EDITORIAL MONDAY 23.08.10.
After months of suggesting that if there was a box for “none of the above” on the ballot paper then it would be likely to win, it seems that is exactly what has happened. At the time of writing, the latest count is showing a likely outcome of 73 seats each for Labor and the Coalition, plus the three existing independents and one Green. Although it appeared that there might be another independent elected in Tasmania, the latest adjudication from the Australian Electoral Commission has awarded the seat of Dennison to Labor. The end result is that it could not possibly be any closer than it is. Although all the polls indicated a tight result, very few people believed that Labor would fail to scrape back in with a slim majority. But that hasn’t happened and instead Labor has seen its grip on government evaporate right before its eyes.
Presumably, the leading lights of Labor will be dissecting this massive failure for years to come, but at this early stage it appears that at least some of them are still in denial. Part strategist Senator Mark Arbib and Campaign Director Karl Bitar are still blaming anybody but themselves. They are still saying that the campaign suffered as a result of the cabinet leaks, and that if Kevin Rudd had remained as Prime Minister the vote against Labor would have been even worse. Of course, these are matters which will be open for debate as there is no way to ever know for sure what might have been. But I believe that they are missing the point.
It is clear that the people of Australia have sent all politicians a very loud message, but many of them are still not hearing it clearly. That message is simply that we expect all of them to do better, and that they cannot take the support of the Australian people for granted or treat us with disdain and contempt. People are still angry about home insulation and school halls, their still worried about immigration and asylum seekers, and they are still angry about what happened to Kevin Rudd. That’s not because of any deep affection for Mr. Rudd, but because dumping him was a blatant attempt to con us all into believing that a new ringmaster would make a difference while still surrounded by the same old clowns. The people of New South Wales especially have seen it all before with a succession of Premiers installed to patch up ailing opinion polls, but delivering nothing more than a series of ex-Premiers.

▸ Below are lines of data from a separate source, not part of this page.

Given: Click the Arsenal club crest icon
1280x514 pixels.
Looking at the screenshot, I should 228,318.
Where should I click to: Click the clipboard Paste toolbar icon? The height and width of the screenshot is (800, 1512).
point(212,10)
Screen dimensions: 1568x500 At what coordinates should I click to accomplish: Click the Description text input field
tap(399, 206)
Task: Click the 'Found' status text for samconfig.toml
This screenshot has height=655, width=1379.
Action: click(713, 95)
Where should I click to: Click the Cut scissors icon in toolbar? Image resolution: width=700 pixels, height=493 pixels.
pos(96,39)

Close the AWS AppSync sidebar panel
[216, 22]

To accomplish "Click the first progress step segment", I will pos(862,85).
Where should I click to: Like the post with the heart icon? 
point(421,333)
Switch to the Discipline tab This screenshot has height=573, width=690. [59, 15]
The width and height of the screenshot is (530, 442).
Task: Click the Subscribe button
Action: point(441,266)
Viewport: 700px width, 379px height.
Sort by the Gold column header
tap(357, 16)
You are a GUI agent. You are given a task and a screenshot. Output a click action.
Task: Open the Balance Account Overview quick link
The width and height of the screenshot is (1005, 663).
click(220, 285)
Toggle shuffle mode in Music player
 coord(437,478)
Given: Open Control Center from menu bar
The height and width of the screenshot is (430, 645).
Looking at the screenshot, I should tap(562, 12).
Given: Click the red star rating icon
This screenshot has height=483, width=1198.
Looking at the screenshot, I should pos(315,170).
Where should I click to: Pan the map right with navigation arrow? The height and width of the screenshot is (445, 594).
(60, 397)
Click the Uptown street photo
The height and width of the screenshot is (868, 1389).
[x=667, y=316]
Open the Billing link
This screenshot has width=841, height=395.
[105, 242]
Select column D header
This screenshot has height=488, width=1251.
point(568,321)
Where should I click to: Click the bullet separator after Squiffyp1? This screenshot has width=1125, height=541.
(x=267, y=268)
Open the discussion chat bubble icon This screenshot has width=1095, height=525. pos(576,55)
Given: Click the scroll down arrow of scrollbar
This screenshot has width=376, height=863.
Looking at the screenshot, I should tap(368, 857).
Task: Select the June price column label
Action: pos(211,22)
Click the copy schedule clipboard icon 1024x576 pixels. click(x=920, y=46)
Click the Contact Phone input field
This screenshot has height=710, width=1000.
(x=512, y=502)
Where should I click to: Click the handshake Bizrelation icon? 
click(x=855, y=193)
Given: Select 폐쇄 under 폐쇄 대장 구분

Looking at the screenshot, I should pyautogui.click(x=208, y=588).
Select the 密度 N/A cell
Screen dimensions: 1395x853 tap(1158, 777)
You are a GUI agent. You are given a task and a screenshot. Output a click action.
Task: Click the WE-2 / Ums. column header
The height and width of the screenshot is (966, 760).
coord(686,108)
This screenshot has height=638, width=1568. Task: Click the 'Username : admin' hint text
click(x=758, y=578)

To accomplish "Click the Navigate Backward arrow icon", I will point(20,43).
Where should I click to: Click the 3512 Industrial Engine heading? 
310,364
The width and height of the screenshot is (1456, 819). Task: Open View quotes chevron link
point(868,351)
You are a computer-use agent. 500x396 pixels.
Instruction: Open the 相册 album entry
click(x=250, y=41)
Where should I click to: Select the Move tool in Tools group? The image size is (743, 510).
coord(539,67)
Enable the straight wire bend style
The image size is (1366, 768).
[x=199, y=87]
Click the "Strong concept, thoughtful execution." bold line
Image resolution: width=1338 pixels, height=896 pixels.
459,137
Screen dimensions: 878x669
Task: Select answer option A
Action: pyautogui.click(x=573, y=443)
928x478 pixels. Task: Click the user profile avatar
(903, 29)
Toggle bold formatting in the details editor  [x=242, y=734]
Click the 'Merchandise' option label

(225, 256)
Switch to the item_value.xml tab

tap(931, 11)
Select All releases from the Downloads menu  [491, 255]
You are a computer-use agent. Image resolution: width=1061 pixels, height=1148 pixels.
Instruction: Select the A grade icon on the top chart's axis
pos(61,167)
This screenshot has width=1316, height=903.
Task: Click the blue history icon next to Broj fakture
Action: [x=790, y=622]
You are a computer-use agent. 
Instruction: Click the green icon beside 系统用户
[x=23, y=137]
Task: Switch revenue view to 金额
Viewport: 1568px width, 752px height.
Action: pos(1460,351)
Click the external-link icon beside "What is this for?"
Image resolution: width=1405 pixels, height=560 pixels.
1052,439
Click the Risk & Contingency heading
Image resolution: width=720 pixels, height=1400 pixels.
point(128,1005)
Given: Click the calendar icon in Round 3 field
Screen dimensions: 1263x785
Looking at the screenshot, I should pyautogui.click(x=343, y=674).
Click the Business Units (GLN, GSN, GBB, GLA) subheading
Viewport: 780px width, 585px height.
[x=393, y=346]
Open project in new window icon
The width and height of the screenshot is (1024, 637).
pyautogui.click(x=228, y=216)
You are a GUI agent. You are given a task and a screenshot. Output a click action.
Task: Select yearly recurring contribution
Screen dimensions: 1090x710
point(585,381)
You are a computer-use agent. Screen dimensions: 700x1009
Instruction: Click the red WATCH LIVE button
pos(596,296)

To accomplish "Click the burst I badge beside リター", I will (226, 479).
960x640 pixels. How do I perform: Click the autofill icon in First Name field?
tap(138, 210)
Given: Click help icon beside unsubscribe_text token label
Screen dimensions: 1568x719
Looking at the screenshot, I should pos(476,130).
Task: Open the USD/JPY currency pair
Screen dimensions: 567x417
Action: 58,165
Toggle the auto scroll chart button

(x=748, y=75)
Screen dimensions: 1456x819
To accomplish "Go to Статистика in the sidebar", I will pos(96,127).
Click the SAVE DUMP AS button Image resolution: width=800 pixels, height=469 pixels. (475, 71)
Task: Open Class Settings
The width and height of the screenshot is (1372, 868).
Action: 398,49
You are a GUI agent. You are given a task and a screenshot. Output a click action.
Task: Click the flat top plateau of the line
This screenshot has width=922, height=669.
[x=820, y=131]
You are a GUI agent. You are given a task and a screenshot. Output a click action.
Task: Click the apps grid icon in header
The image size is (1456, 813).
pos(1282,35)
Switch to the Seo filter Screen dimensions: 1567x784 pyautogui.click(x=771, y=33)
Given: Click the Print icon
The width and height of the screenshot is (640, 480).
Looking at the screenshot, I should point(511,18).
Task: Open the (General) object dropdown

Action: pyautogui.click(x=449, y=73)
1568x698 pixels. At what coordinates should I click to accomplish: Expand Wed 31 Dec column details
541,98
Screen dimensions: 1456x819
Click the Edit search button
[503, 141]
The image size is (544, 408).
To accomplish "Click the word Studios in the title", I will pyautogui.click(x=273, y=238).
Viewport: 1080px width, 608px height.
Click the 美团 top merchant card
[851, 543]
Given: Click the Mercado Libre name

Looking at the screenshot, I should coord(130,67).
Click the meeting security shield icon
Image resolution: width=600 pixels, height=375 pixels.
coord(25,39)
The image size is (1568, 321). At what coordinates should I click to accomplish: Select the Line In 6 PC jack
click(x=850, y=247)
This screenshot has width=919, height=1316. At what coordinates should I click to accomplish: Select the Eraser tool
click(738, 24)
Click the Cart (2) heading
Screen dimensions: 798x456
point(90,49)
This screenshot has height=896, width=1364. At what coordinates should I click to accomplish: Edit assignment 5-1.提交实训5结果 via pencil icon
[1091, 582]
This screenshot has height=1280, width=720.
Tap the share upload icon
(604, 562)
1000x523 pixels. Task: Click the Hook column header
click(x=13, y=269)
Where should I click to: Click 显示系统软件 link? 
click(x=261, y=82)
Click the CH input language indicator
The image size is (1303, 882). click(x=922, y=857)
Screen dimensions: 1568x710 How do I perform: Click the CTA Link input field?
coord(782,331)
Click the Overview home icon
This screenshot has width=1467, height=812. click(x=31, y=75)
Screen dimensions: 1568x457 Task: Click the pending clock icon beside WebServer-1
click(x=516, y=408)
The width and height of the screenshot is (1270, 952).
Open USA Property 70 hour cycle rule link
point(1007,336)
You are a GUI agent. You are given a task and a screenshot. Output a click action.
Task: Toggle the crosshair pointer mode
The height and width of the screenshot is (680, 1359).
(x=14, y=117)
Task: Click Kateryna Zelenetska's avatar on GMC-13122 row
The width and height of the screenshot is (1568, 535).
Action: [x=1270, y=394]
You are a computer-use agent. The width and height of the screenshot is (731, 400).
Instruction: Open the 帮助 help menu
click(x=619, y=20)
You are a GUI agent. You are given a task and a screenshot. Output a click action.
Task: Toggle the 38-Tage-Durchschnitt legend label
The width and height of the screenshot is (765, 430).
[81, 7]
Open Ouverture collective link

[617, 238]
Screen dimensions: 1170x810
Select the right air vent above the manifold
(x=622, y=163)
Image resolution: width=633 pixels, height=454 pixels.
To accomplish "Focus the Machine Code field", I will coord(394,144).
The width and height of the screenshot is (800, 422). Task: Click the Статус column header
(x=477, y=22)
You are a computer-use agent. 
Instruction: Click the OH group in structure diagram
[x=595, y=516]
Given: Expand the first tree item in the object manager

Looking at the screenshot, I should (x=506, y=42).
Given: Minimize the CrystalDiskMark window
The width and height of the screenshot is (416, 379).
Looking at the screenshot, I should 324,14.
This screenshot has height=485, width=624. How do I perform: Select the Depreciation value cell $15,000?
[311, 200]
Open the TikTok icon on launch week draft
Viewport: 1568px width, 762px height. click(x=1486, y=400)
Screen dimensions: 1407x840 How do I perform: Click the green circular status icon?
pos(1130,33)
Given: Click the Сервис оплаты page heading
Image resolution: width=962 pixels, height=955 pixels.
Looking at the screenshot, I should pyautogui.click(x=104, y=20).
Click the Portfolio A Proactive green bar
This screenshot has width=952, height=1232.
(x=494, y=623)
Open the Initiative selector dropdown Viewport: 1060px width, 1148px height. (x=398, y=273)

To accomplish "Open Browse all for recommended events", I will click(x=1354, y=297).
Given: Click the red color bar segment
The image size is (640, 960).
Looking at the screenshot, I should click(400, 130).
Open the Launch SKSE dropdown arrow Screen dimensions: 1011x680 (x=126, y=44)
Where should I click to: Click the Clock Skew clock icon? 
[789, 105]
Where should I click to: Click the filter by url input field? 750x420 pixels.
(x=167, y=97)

While Tony Abbott has done an outstanding job of bringing the Coalition to the brink of victory, against all expectations, he too has been sent a message by the people of Australia. While a significant number of voters have turned away from Labor, either in disappointment or disgust, not quite enough of them are prepared to accept Mr. Abbott as a genuine alternative. If the Coalition had been able to offer more than simple slogans based on derogatory attacks against a government which had by its own admission lost its way, perhaps people might have found something to vote FOR, and not just AGAINST. As it is, both the Labor Party and the Coalition still have a long way to go before either of them truly regains the trust of the people.